A Semantic and Clean-label Backdoor Attack against Graph Convolutional Networks
Jiazhu Dai, Haoyu Sun
TL;DR
This work reveals a semantic and clean-label backdoor vulnerability in Graph Convolutional Networks for graph classification. It introduces SCLBA, which selects a semantic trigger node via degree centrality, injects it into selected target-label graphs without changing labels, and trains a backdoored model that misclassifies triggered graphs to a chosen target while preserving normal performance on benign graphs. Empirical results on five real-world datasets show high attack success rates near 99% at poisoning rates under 3% with small trigger sizes, and strong transferability to other GNNs like GAT and GraphSAGE, highlighting a serious threat. The paper discusses defense limitations and suggests directions toward interpretability-based defenses to detect semantic backdoors in GNNs.
Abstract
Graph Convolutional Networks (GCNs) have shown excellent performance in graph-structured tasks such as node classification and graph classification.
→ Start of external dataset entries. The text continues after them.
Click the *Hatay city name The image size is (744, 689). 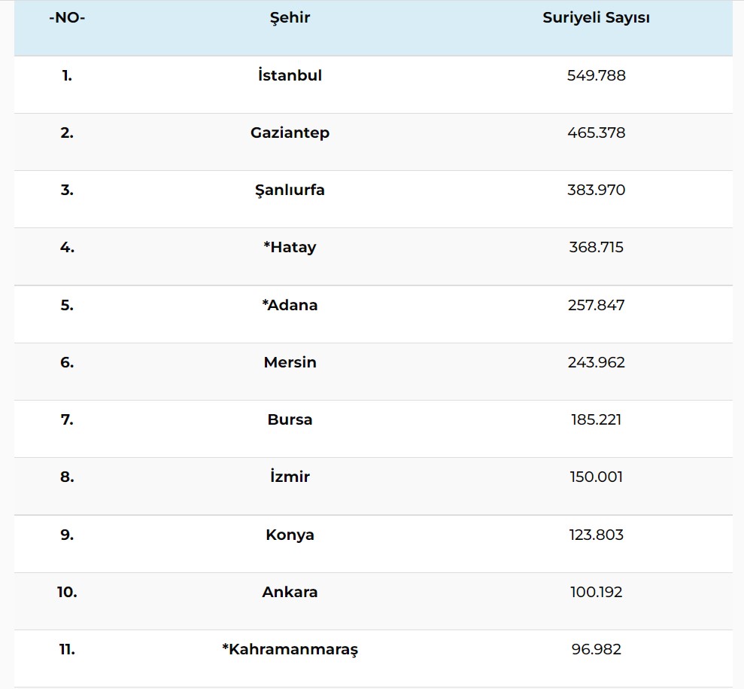pyautogui.click(x=290, y=247)
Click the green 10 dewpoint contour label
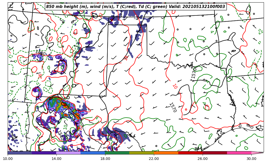 click(x=65, y=127)
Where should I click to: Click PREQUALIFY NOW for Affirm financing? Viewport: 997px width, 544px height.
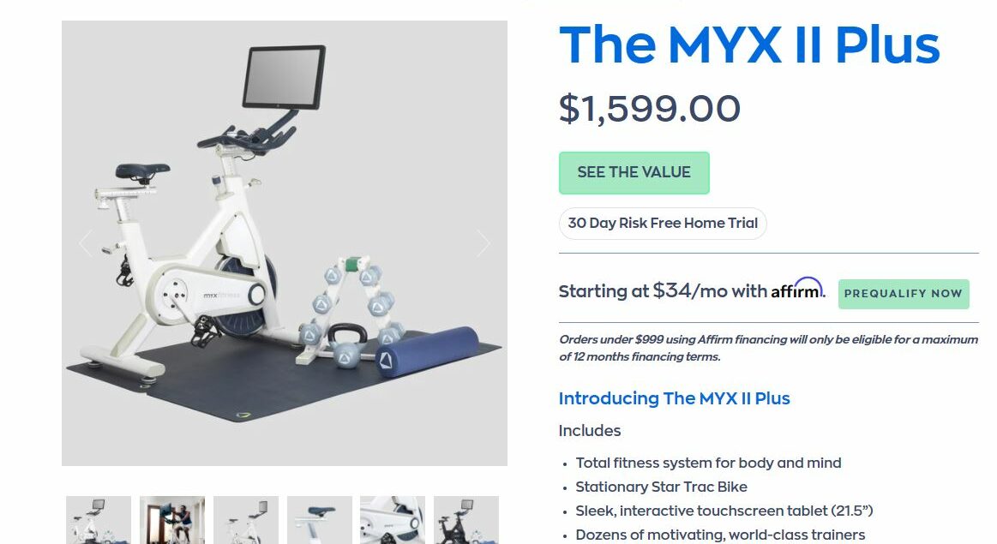[x=904, y=294]

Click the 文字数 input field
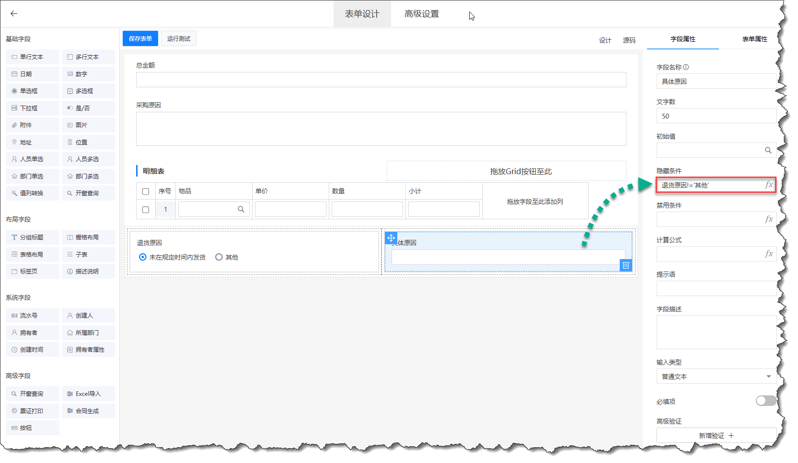point(716,116)
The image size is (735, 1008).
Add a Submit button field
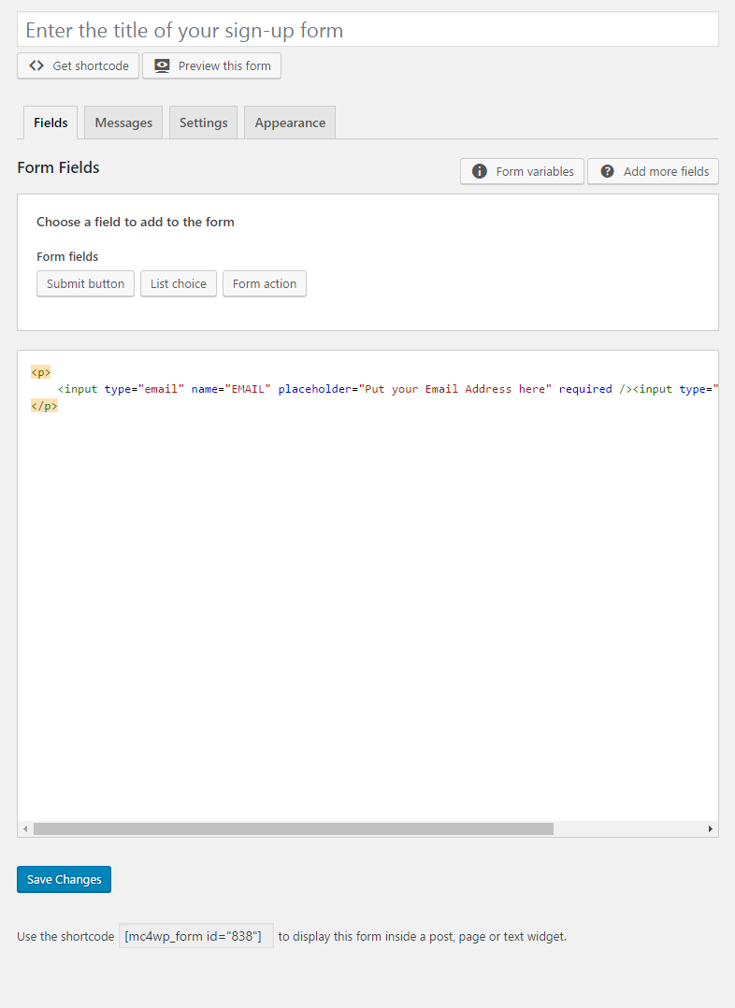coord(85,283)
However, recent research has shown that GCNs are vulnerable to a new type of threat called the backdoor attack, where the adversary can inject a hidden backdoor into the GCNs so that the backdoored model performs well on benign samples, whereas its prediction will be maliciously changed to the attacker-specified target label if the hidden backdoor is activated by the attacker-defined trigger. Clean-label backdoor attack and semantic backdoor attack are two new backdoor attacks to Deep Neural Networks (DNNs), they are more imperceptible and have posed new and serious threats. The semantic and clean-label backdoor attack is not fully explored in GCNs. In this paper, we propose a semantic and clean-label backdoor attack against GCNs under the context of graph classification to reveal the existence of this security vulnerability in GCNs. Specifically, SCLBA conducts an importance analysis on graph samples to select one type of node as semantic trigger, which is then inserted into the graph samples to create poisoning samples without changing the labels of the poisoning samples to the attacker-specified target label. We evaluate SCLBA on multiple datasets and the results show that SCLBA can achieve attack success rates close to 99% with poisoning rates of less than 3%, and with almost no impact on the performance of model on benign samples.